Il coordinamento delle politiche economiche degli Stati membri dovrebbe avere lo scopo di far convergere le diverse economie verso una situazione di benessere per i cittadini. Ad oggi, invece, l’unico tipo di coordinamento applicato è il paradigma dell’austerità. Regole imposte in modo asettico, che nascondo – nemmeno troppo bene, per la verità – quell’ideologia iperliberista tanto caldeggiata dalle élites economico-finanziarie quanto invisa ai cittadini europei.
Il sistema, così concepito, ha acuito le differenze tra le Regioni d’Europa, sommando i propri effetti a quelli della crisi economica. Questi effetti si sono rivelati disastrosi per le economie di alcuni paesi dell’Eurozona e ne hanno invece avvantaggiato altri.

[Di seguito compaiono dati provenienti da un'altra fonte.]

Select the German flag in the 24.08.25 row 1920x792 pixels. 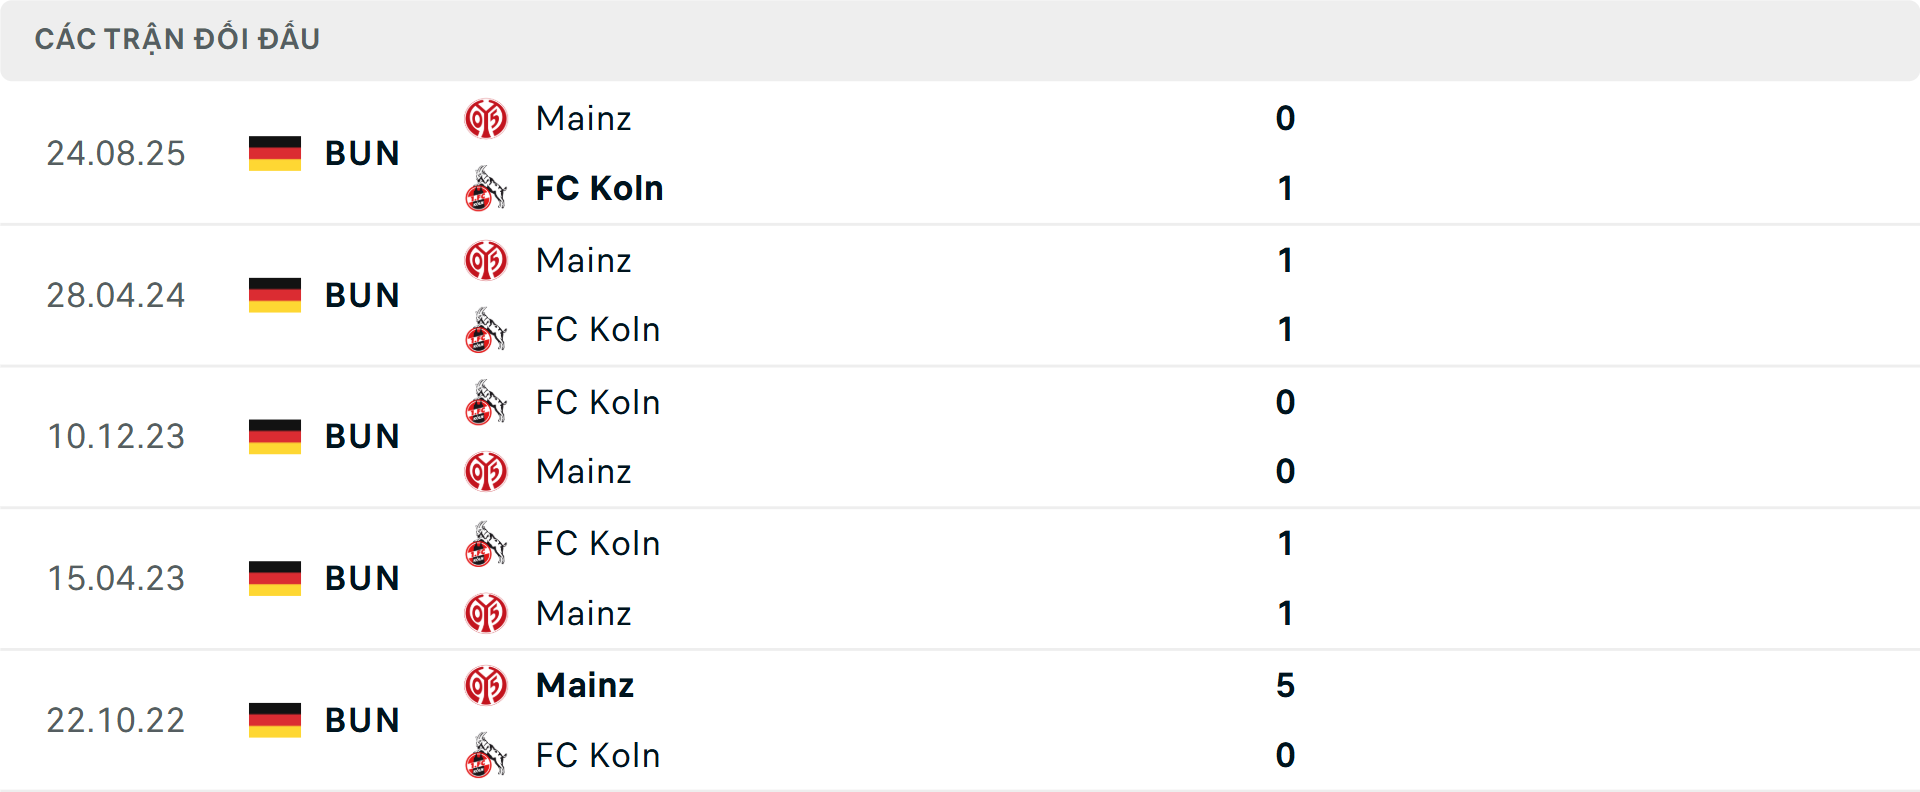coord(274,153)
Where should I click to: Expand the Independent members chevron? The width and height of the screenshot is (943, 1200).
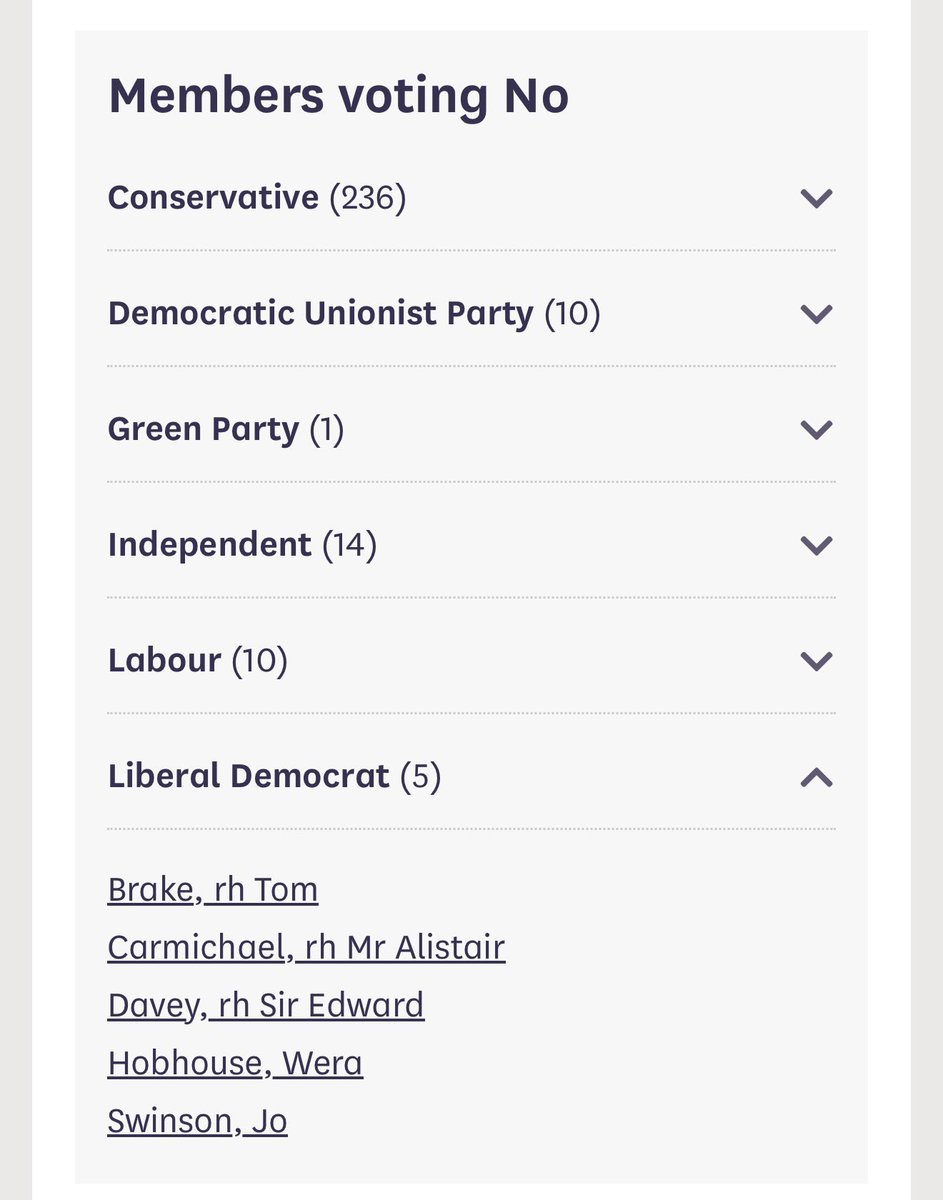tap(817, 545)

Come ho detto rivolgendomi a Juncker in plenaria, la Commissione avrebbe dovuto avere l’onestà intellettuale di presentarci anche un Libro nero, riconoscendo gli errori commessi e proponendo una via nuova all’unità nella diversità. È infatti evidente di cosa vi sia necessità in Europa, quali siano le priorità, che ogni giorno i cittadini europei invocano inascoltati: lavoro, uguaglianza e solidarietà.
La grande avventura dell’integrazione europea deve essere raddrizzata e la dimensione sociale, tanto sbandierata anche dai capi di governo europei nel corso dei vertici e delle riunioni più informali dell’ultimo mese, deve diventare realtà. Lo slogan da foto ricordo non basta e non può più bastare.
I Trattati forniscono infatti gli strumenti atti a far fronte alle disuguaglianze, alla povertà e all’esclusione sociale: è la volontà politica che, nei fatti, è sempre mancata. Gli obiettivi della piena occupazione e del rogresso sociale sono parte integrante del testo dei Trattati, così come la clausola sociale orizzontale. Ancora, i Trattati, che pongono a fondamento dell’Unione la democrazia, lo Stato di diritto e il rispetto dei diritti umani, stabiliscono l’obbligo di solidarietà tra Stati membri in materia di gestione dei flussi migratori. Ma sappiamo benissimo come invece tale impegno venga sistematicamente disatteso. Senza contare che, oggi, paghiamo la Turchia di Erdogan perché “ci risolva” il problema immigrazione, incuranti del fatto che quest’ultimo rispetti o meno i principi sopra richiamati.
A Roma, in occasione delle celebrazioni per i sessant’anni del Trattato, è stata firmata dai capi di Stato e di governo dei 27 paesi dell’UE (Gran Bretagna assente) una dichiarazione sul futuro dell’Europa. Si tratta però, ancora una volta, di impegni generici e volutamente vaghi, in cui anche le virgole sono studiate per tener dentro i desiderata di tutte le parti. Dubito quindi che essa possa essere accolta come l’espressione di quella spinta propulsiva, di quel cambio di passo di cui l’Europa ha urgente bisogno.
Spero però di sbagliarmi, perché, in caso contrario, il rischio forte è che l’esasperazione giustamente mostrata dai cittadini nei confronti di un’UE che non risponde ai loro bisogni conduca ben presto alla sua implosione. Il tempo scorre veloce: non sarà certo l’ipocrisia a fermare il conto alla rovescia.